» **THE PROBLEM**
Take from the records below each line that holds "agent".

Stored data:
§ §
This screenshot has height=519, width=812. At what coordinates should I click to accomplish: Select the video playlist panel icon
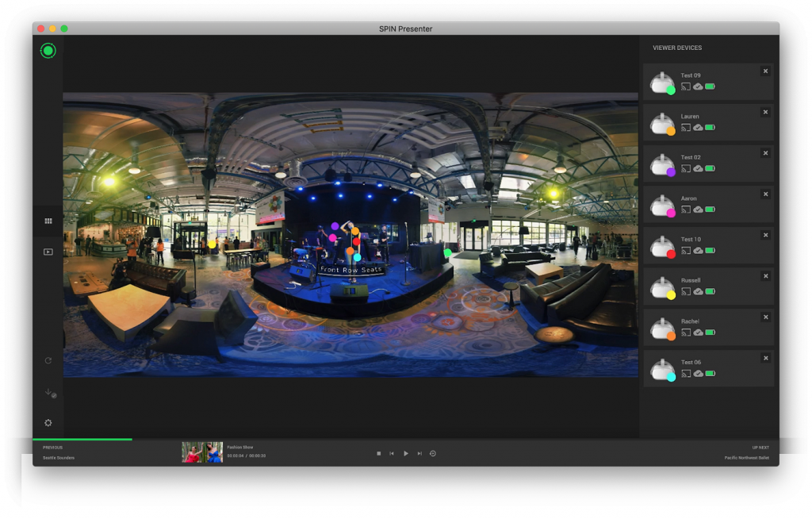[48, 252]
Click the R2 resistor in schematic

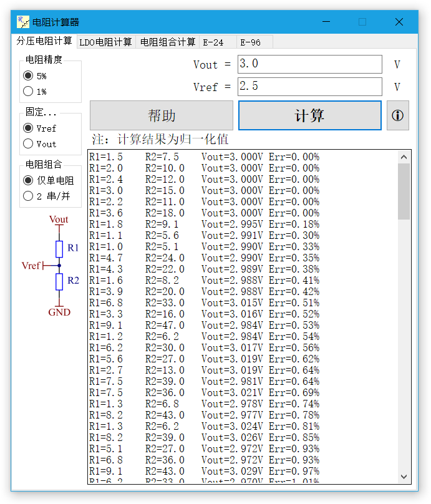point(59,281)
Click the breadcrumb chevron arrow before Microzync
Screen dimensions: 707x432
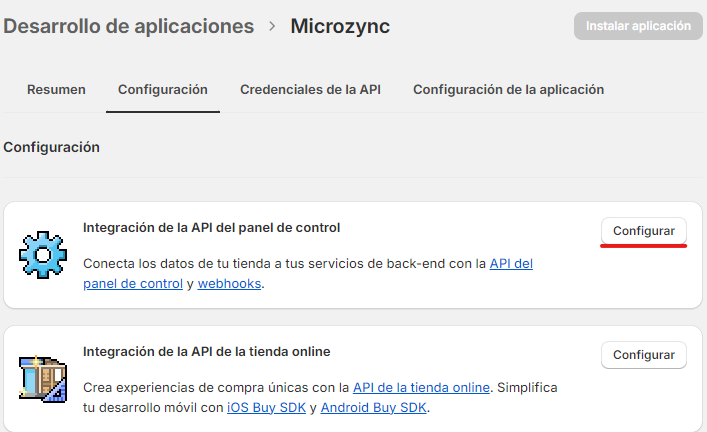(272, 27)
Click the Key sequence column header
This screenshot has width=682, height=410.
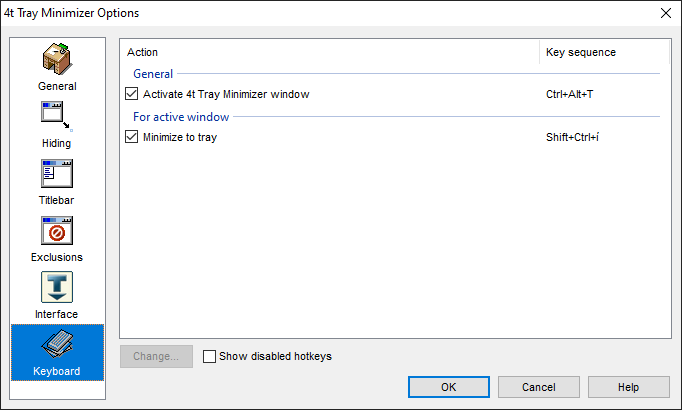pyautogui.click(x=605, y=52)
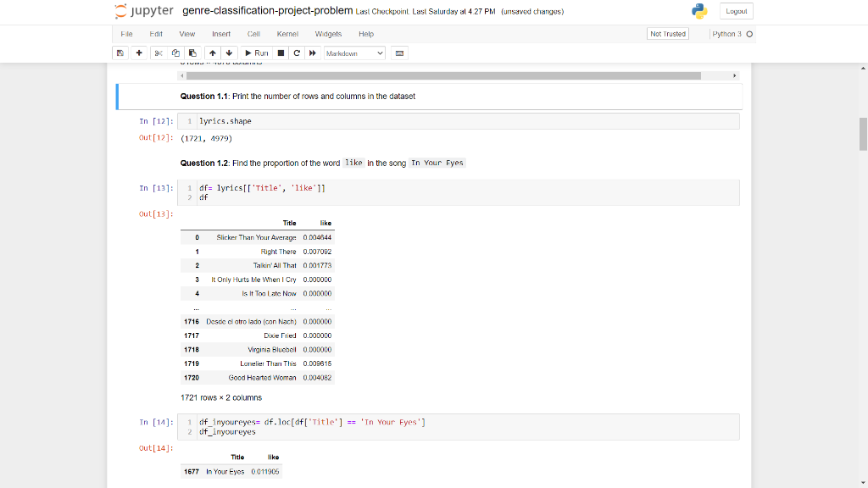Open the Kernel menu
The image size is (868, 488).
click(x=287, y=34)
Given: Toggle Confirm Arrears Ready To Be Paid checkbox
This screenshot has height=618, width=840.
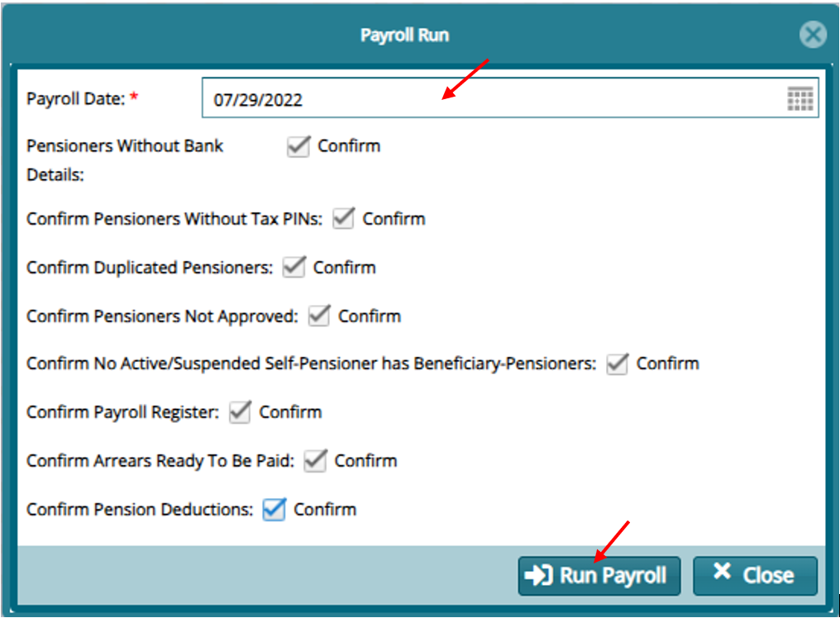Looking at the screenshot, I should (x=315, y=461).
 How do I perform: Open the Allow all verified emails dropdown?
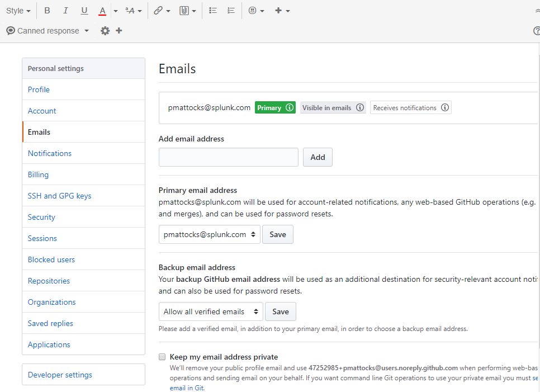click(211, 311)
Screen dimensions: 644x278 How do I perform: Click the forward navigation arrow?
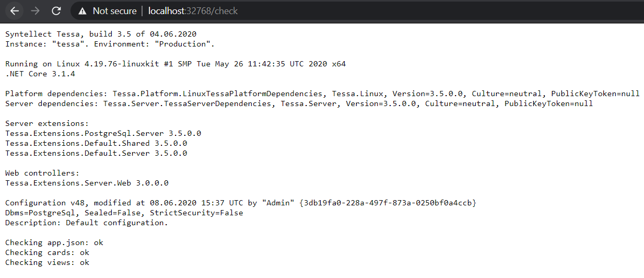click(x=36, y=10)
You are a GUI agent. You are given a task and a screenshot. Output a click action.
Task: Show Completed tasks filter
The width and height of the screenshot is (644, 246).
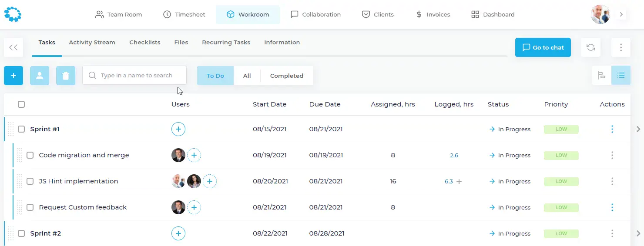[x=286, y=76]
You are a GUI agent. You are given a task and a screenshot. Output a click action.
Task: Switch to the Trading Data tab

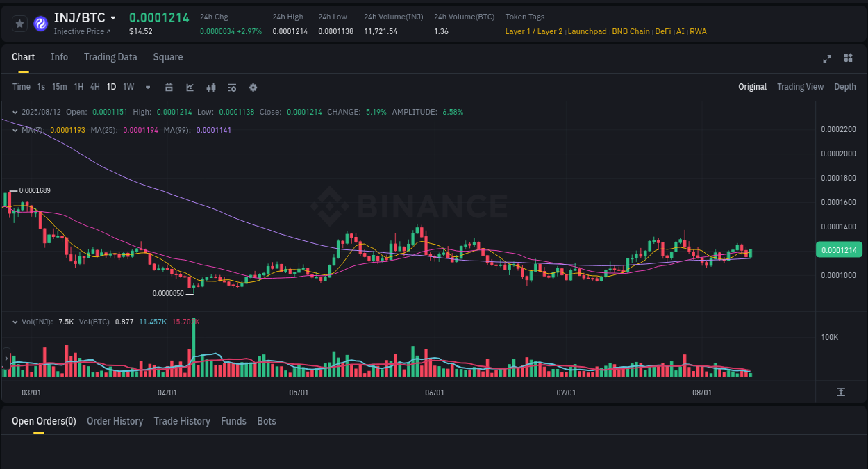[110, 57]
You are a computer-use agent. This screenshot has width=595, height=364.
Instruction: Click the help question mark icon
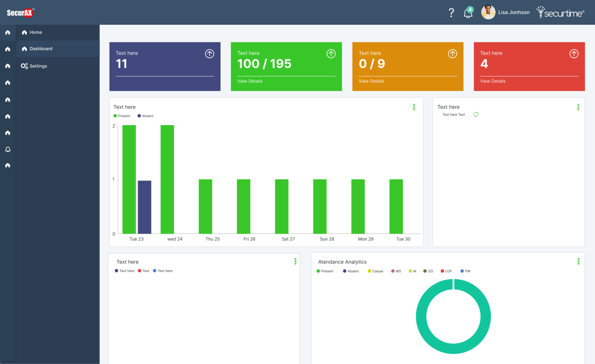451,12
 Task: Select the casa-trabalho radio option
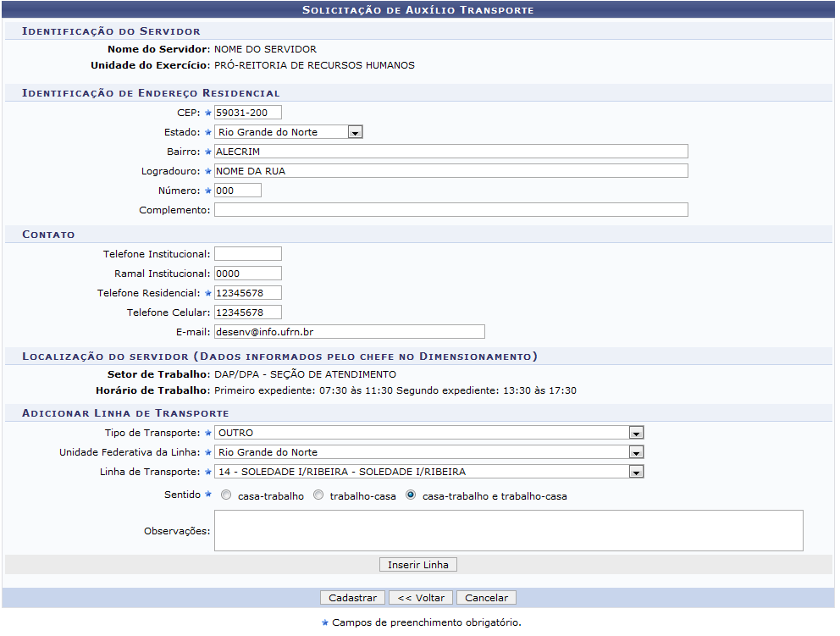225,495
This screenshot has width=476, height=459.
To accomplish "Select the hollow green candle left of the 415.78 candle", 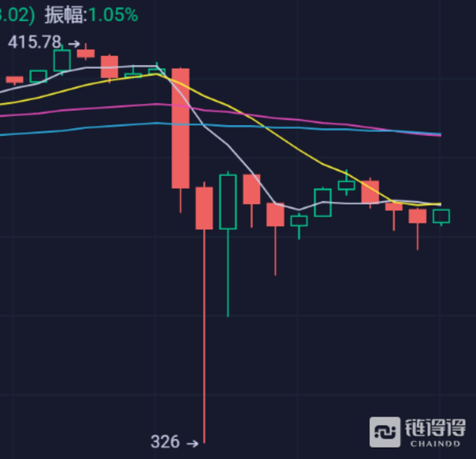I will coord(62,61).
§ §
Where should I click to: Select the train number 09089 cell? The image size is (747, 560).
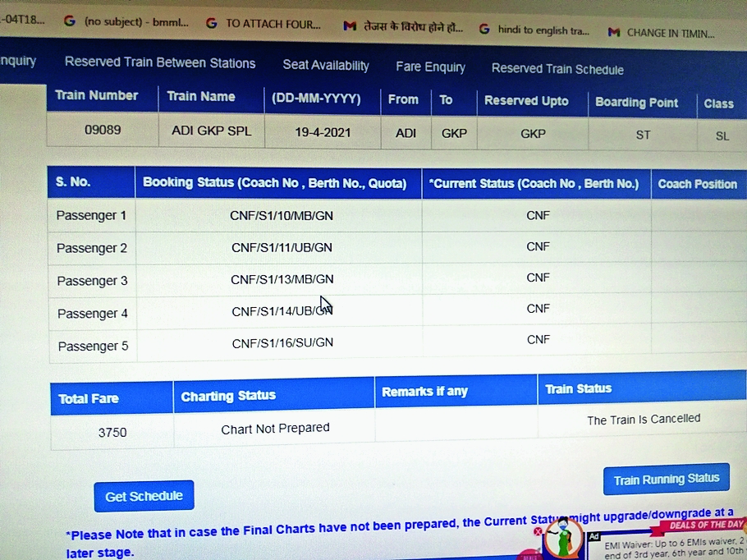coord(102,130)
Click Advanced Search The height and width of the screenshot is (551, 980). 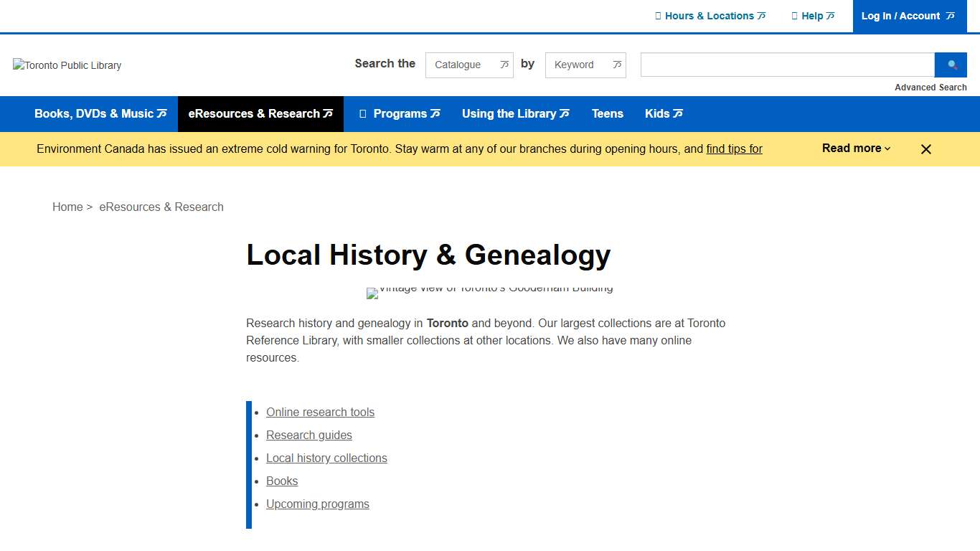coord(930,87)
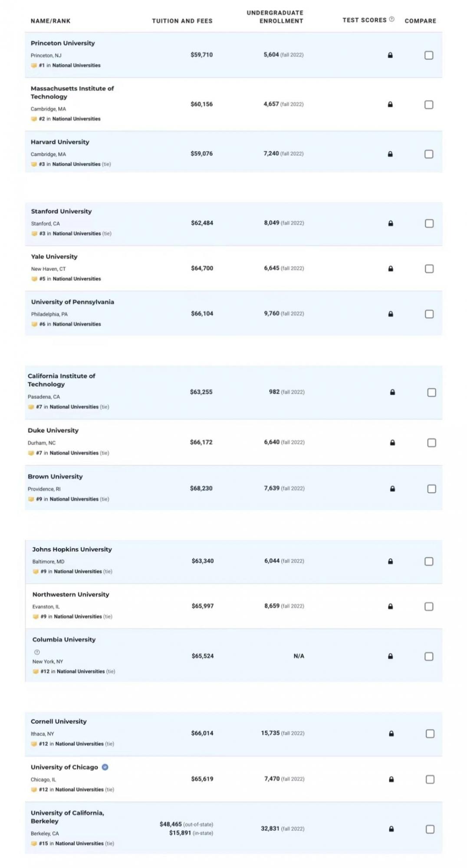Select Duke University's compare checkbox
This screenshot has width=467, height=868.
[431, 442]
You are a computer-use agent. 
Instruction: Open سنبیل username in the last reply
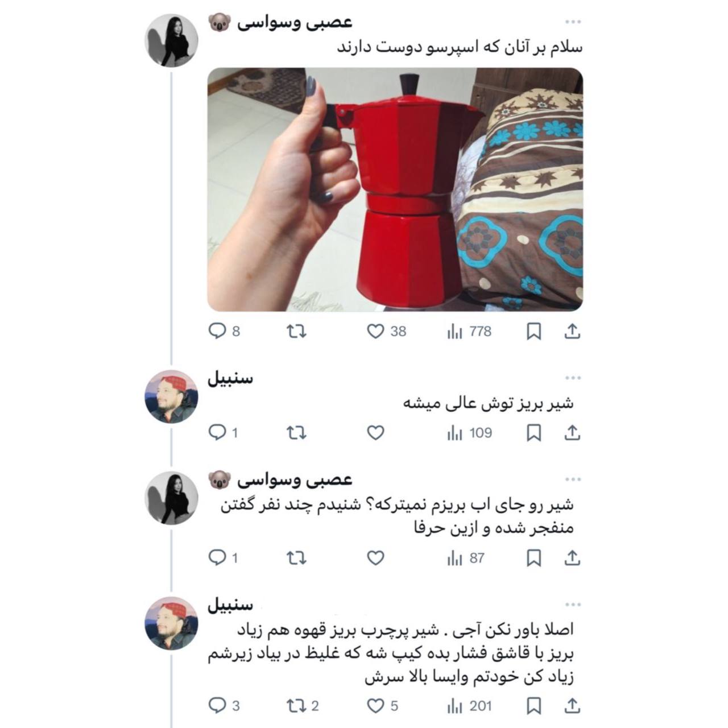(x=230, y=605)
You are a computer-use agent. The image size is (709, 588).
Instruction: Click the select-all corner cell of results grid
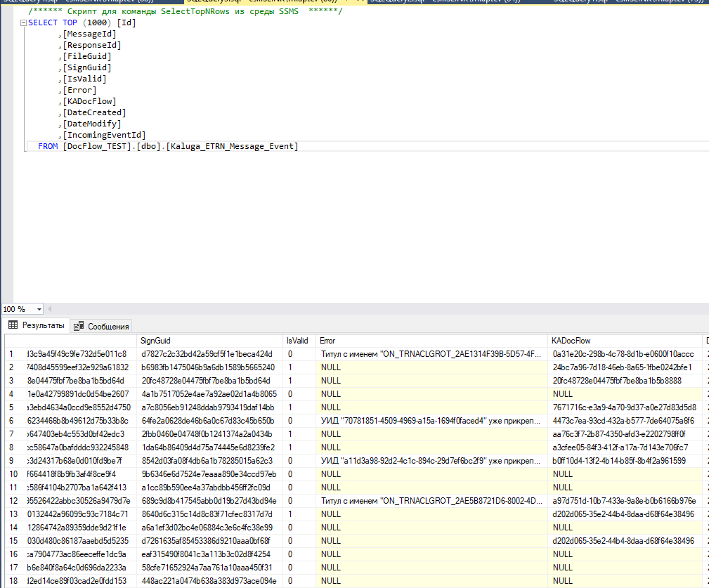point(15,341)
§ §
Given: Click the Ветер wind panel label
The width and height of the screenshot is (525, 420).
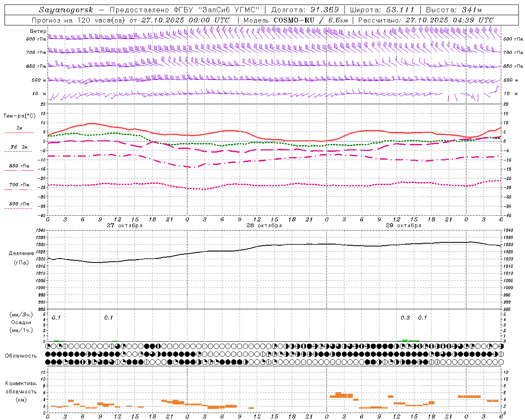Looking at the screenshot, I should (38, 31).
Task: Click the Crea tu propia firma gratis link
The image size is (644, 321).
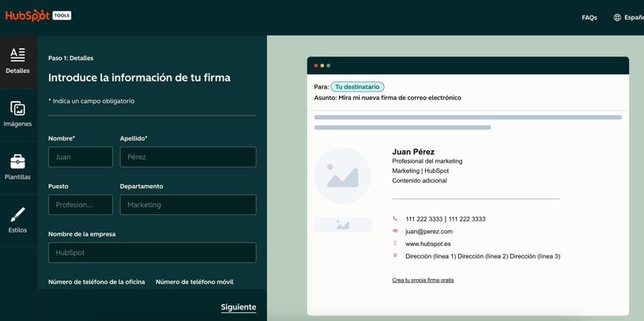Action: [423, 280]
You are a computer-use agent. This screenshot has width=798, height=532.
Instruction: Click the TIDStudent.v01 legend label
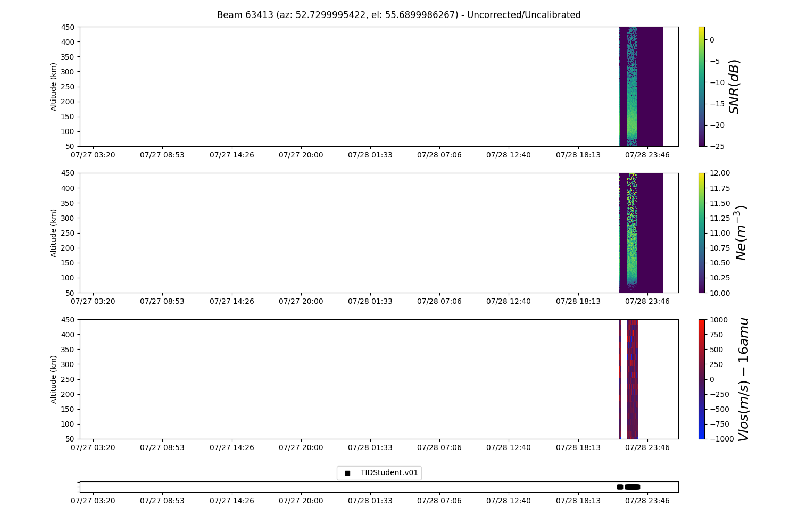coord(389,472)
§ §
» **EXERCISE RESULT**
You are a GUI agent. You are given a task and a screenshot. Output a click action.
You are a GUI agent. You are given a task and a screenshot. Output a click action.
You are a computer-use agent. This screenshot has width=595, height=364.
You are a computer-use agent. 
You are a computer-use agent. The image size is (709, 588).
You are a computer-use agent. This screenshot has width=798, height=532.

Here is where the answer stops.